The New York Times / Katherine Rosman and Ken Belson
Dianna Russini was an N.F.L. “insider.” Was she also out of bounds?

“As a dogged reporter with an entertainer’s verve, she built her own brand and merged it with one of the most famous institutions in journalism, The New York Times Company. It seemed to be a mutually beneficial arrangement. Until it wasn’t.”

Bloomberg Law / Mary Anne Pazanowski and Nino Paoli
Nearly 400 local newspapers sue OpenAI and Microsoft for scraping their articles

News publishers that together own nearly 400 newspapers across the U.S. have sued OpenAI and Microsoft for scraping their content without permission or compensation to build AI products like ChatGPT and Copilot. The publishers include the Arkansas Democrat-Gazette, The New York Amsterdam News, Newspapers of New England, the Ogden Newspapers, and Straus Newspapers.

The New York Times / Adeel Hassan
A Wikipedia founder is barred from editing articles on the site

“The site’s editors formed a consensus this week to restrict the access of the co-founder, Larry Sanger. The reason given was not any of Mr. Sanger’s broadsides against Wikipedia, which he has long criticized over what he sees as a left-wing bias, but something procedural. He had been canvassing an outside audience to sway internal policy votes, a Wikipedia Foundation press officer said on Wednesday.”

Financial Times / Hannah Murphy and Cristina Criddle
Meta races to replace human moderation with AI

“The $1.4tn tech group has accelerated plans to switch to using large language models to review content and advertising across its platforms, according to four people familiar with the matter, which could help it save billions of dollars annually. Already, Meta has replaced about 50 percent of human review requests with LLMs this year, several of the people said.”

The Guardian / Lex McMenamin
“This is injustice”: How leftist zines were used to sentence anti-ICE protesters to decades in prison

“After a three-week trial, a jury found eight of nine protesters guilty of ‘providing material support to terrorists,’ among other crimes. For the Sotos, this ‘material support’ included owning a ‘printing press’ used to print anarchist zines and being part of a leftist book club, the federal government argued. The couple had already left the scene by the time guns were drawn. All eight of the defendants sentenced so far have received unusually harsh sentences — 30 to 100 years — essentially life in prison.”
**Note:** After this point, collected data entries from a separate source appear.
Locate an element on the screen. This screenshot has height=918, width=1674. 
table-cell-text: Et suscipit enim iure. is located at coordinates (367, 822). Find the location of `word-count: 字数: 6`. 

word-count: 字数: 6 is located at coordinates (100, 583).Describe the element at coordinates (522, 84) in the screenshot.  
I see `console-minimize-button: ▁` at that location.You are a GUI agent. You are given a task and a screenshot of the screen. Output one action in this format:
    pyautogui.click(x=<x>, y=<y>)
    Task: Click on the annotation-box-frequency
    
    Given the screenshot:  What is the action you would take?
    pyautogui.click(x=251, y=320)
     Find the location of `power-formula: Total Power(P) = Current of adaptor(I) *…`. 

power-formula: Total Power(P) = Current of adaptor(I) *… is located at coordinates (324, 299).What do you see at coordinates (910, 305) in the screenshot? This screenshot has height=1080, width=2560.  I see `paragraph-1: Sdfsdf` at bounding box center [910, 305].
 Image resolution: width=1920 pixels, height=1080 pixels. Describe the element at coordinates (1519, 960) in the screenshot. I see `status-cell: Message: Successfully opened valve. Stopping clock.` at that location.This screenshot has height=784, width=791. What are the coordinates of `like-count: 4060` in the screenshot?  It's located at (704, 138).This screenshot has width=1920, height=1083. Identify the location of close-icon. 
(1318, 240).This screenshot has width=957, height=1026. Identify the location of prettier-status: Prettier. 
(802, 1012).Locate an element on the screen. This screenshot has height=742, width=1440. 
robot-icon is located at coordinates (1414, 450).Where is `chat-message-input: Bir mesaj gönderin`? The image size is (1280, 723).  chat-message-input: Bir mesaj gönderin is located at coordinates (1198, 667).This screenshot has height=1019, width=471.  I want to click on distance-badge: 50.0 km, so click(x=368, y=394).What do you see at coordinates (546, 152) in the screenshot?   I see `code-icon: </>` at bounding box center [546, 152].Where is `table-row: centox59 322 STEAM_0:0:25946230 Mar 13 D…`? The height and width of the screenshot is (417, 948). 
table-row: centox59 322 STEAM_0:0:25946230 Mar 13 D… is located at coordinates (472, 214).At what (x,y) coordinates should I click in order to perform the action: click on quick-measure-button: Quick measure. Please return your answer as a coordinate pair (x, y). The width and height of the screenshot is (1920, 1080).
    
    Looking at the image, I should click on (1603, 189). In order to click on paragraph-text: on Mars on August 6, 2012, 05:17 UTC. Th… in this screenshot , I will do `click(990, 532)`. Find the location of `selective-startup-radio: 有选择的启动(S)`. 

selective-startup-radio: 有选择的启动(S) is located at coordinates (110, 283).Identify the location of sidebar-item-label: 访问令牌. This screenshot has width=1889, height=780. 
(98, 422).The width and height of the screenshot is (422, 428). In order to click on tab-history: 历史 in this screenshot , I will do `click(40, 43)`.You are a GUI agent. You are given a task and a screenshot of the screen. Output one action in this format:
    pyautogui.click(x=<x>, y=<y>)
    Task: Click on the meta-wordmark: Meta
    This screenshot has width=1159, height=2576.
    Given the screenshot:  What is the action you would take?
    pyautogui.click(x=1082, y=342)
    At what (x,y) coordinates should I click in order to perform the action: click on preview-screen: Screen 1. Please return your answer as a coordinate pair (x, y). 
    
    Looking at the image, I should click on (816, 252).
Press Gazette / Charlotte Tobitt
Climate scientists say news coverage ignores causes of U.K. heatwave

“News stories about heatwaves often do not mention the influence of climate change or the burning of fossil fuels on increased temperatures — for example, three in five stories during the May heatwave did not — while two-fifths of those about net zero make no mention of climate change. In this context, it is unsurprising that the public often do not understand these issues or the connection between them.”